### TEXTO ###

Em 2024, nove anos depois, o mundo mudou e a Pixar resolveu traduzir essas transformações com o lançamento da continuação “Divertida Mente 2”, o que gerou ansiedade, muito curioso inclusive por esta nova história se tratar dessa emoção “normal”, que se não cuidada vira uma “condição psicológica”. Pela explicação mais técnica, a ansiedade pode surgir em situações que provocam medo, dúvida ou expectativa, podendo ser caracterizada por sentimentos de tensão, preocupação e insegurança. Sim, em “Divertida Mente 2” temos a Riley na fase da adolescência em que os hormônios, desentendimentos e “bagunças mentais” são constantes e de impulsos imediatistas. Neste então, novas emoções são desencadeadas: Ansiedade (já falamos aqui), Vergonha, Inveja e Tédio. No primeiro, a emoção dominante era a Alegria, que queria “controlar tudo”. Aqui, a Ansiedade busca “reinar” pelo descontrole e em excesso gera transtorno e a destruição de tudo o que foi construído pelas emoções primárias (a família, a amizade, o jogo de hockey).
“Divertida Mente 2”, que ganha nova direção de Kelsey Mann, com roteiro de Meg LeFauve e Dave Holstein, ainda consegue corroborar o apuro técnico da Pixar nos detalhes e sutilezas metafóricas e identificáveis dos comportamentos reais dos seres humanos enquanto indivíduos sociais em seus cotidianos compartilhados e requerentes de relacionamentos. Sim, essa personificação lúdica (como sendo uma liberdade poética para expor nossas manias acumuladas, nossos repetições – automatizadas – pela massificação de “tendências” do meio em que vivemos) acontece de forma precisa e certeira. Contudo, nós precisamos aceitar que o mundo realmente mudou. Que ficou mais rápido. Que tudo tem que ser feito “para ontem”. Esses desdobramentos modernos acarretam um empobrecimento e uma maior falta de cuidado preciosista ao finalizar uma obra audiovisual. No afã de correr para apresentar o resultado com prazos cada vez mais reduzidos, a forma é prejudicada. E nem mesmo toda a maestria da Pixar está imune a isso.
É um paradoxo “Divertida Mente 2” fazer uma crítica fofa sobre ansiedade e sofrer toda essa pressão para que consiga manter a mesma qualidade. Assim, “Divertidamente 2”, como as últimas animações da Pixar, também sofre desse mal. Mas mesmo assim luta contra gigantes e os quereres blockbusterianos para conservar a alma e a essência de ser a mais agradável terapia que possamos ter para nos conhecer pelo divertimento, com equilibradas doses homeopáticas de aprofundar questões que estão em nosso subconsciente e que embasam até mesmo nossas mentiras sociais. Mente também mente. Sim, Freud e Lacan gostariam de “Divertida Mente 2”. E ainda tem os easter eggs da famosa e icônica bola, que não contarei onde estar para não estragar a surpresa.

###

### TAREFA
Segundo o texto, por que as obras audiovisuais de hoje sofrem um empobrecimento no acabamento? Explique em até três frases.

### ITENS FORNECIDOS ###

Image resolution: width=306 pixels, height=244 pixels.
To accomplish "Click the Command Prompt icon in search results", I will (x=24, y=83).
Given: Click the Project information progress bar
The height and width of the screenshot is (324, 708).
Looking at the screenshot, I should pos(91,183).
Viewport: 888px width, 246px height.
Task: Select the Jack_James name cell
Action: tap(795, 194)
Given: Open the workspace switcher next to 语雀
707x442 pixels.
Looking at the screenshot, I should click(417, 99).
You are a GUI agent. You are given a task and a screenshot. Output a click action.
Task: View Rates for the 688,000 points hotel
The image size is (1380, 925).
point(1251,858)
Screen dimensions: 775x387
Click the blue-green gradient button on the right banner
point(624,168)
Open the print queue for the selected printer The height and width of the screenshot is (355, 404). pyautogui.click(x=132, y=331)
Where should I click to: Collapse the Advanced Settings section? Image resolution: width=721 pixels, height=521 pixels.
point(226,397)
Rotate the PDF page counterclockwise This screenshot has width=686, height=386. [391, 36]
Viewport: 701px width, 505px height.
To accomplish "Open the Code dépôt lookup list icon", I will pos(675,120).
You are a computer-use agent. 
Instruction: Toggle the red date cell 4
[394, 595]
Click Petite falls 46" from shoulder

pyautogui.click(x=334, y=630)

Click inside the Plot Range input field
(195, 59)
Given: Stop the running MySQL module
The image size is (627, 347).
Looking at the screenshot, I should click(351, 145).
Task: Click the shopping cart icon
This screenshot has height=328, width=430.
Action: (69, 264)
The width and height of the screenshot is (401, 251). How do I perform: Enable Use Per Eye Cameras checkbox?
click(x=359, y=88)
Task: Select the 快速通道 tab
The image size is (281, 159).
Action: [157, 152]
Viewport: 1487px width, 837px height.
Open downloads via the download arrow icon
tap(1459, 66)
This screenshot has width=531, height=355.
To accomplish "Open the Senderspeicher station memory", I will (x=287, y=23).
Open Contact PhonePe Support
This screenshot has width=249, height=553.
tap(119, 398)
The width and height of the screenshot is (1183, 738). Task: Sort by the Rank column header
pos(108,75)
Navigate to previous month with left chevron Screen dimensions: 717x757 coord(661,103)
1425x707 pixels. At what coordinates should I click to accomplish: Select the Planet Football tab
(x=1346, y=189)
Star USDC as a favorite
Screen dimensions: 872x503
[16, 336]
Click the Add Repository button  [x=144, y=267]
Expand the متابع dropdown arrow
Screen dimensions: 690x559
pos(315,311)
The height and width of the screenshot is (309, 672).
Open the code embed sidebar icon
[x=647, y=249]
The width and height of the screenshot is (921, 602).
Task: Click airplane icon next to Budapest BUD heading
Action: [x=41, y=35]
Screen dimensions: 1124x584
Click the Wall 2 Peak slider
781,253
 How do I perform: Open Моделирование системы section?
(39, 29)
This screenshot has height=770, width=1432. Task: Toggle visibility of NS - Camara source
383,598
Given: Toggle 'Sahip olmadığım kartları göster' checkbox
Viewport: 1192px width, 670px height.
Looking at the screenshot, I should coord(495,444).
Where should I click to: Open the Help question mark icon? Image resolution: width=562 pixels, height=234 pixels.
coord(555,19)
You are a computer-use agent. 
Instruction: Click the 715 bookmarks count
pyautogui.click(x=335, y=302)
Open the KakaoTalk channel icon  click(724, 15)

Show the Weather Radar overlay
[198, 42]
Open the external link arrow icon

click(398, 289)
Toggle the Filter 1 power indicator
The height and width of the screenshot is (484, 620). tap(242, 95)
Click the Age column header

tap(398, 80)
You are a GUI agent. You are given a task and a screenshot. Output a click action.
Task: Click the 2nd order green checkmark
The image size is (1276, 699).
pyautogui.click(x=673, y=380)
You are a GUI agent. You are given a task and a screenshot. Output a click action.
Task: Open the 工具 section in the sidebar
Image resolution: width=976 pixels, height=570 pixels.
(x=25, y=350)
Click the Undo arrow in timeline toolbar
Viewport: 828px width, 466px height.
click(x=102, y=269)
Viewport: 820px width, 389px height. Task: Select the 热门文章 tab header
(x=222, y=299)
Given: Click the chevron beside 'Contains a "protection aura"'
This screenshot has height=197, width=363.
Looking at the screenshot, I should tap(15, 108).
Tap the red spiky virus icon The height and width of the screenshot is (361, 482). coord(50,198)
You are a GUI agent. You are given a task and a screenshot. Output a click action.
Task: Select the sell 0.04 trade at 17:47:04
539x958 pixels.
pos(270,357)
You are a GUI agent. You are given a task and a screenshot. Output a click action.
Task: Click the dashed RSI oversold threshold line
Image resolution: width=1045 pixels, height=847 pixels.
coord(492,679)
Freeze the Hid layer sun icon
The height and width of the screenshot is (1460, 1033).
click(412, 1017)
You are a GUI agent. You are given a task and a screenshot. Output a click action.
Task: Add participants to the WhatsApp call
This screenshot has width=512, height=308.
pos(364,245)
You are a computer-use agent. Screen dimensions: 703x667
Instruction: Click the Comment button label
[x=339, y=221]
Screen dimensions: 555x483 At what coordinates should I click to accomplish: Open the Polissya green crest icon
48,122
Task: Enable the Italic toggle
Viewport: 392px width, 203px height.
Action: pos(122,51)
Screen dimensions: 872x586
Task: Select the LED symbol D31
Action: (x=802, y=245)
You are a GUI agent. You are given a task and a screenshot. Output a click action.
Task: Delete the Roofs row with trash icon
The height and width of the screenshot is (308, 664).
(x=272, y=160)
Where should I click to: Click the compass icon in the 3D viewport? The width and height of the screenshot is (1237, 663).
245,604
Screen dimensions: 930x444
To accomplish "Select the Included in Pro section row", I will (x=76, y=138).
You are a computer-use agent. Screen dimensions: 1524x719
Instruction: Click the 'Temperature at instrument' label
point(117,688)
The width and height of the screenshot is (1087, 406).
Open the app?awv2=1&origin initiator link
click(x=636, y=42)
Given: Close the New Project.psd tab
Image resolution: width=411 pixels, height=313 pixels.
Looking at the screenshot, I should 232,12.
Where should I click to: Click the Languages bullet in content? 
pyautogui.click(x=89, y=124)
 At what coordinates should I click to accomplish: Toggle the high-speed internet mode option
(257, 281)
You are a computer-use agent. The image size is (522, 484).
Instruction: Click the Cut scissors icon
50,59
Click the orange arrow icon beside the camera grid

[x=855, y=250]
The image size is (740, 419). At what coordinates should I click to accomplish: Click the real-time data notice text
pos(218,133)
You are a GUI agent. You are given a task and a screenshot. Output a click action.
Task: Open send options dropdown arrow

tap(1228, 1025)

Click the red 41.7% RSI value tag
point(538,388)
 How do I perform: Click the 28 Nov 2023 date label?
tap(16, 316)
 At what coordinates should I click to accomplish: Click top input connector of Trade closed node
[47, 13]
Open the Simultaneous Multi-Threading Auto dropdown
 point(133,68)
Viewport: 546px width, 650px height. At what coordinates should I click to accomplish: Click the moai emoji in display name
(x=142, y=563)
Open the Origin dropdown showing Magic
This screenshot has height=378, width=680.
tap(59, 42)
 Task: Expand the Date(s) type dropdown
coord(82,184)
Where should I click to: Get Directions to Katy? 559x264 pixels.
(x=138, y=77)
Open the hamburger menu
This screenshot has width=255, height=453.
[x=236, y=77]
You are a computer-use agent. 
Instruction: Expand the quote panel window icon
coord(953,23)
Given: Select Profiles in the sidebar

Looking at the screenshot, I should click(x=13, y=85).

###

### RESULTADO DA TAREFA
Porque o mundo mudou e ficou mais rápido, exigindo que tudo seja feito "para ontem". Na pressa de apresentar o resultado com prazos cada vez mais reduzidos, a forma é prejudicada. Nem mesmo a Pixar está imune a isso.